By ZHANG ZHOUXIANG | China Daily | Updated: 2020-11-24 07:02

JIN DING/CHINA DAILY

On Saturday, Australia-based ABC TV telecast a program on China, or, more precisely, their understanding of China.

In the program, a white woman dressed as Wu Zetian, the only woman emperor in China's history, challenged everyone to eat things that one wouldn't normally find on a dining table. For example, she ate cockroaches, rats, wasps, even human hair-all made of flour and sugar for the program. Asked why she was eating those "disgusting" things, she said all these were "commonly eaten during the Tang Dynasty (618-907)".

It later emerged that the video was part of Horrible Histories, a program presented by Children's BBC in 2015. After the program was telecast, Chinese Australians flooded the TV station and social networks with complaints. Their reaction is understandable. Chinese food habits are far removed from that shown in the program, which looks more like an attempt to paint a distorted picture using a person with a borrowed Chinese name and title.

It should be stressed that in the age of social media, people won't succeed in tarnishing China's image by just making and telecasting such shows.
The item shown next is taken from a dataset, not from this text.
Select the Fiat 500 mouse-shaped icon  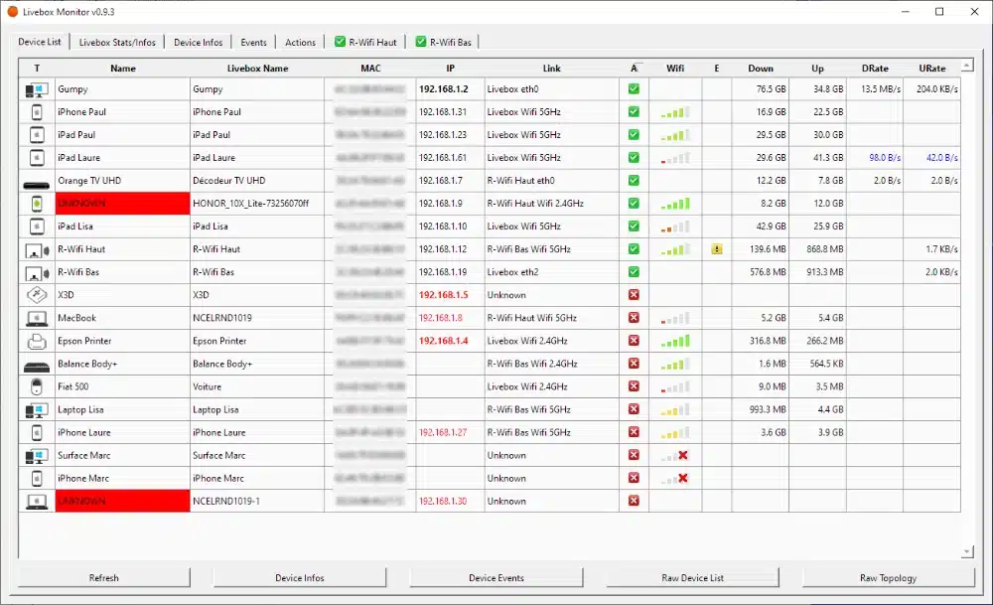(37, 386)
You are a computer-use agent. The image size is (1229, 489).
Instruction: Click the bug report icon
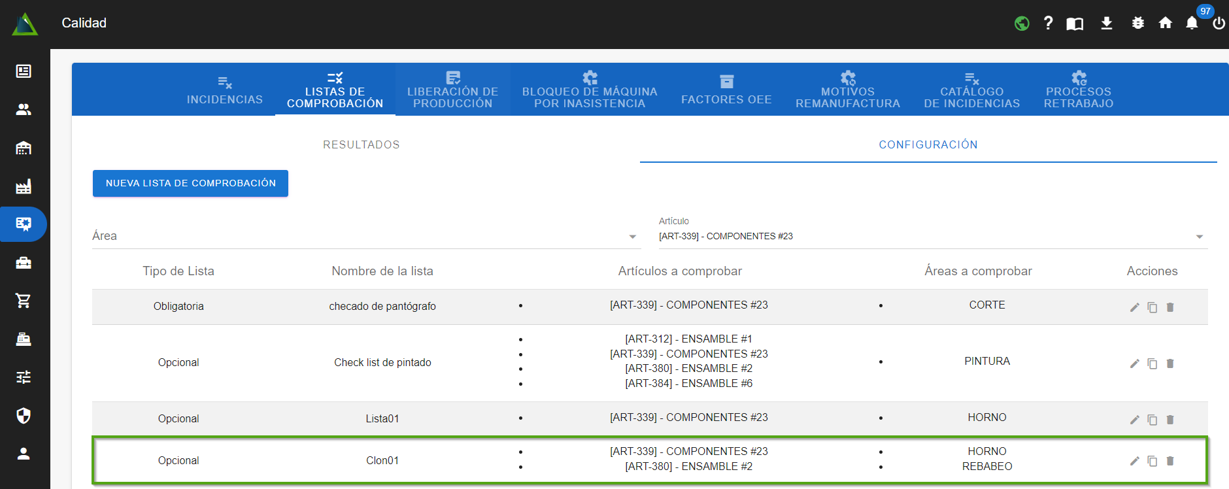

It is a lot easier now to find the truth about a nation by browsing authentic information online or by visiting the country. Nobody with even the basic knowledge about Chinese people's eating habits will fall for the lie that Chinese people eat cockroaches or human hair.

Therefore, those behind such programs are exposing their own ignorance. The programs is proof of how the BBC makes videos: by disregarding facts and peddling fake information. And it tells us what kind of "knowledge" the BBC and ABC want to pass onto children. They want to plant the seeds of ignorance in young minds, thus passing it on to future generations. That is a good enough reason for the channels to put an end to their prejudiced game and save future generations from being poisoned by prejudice.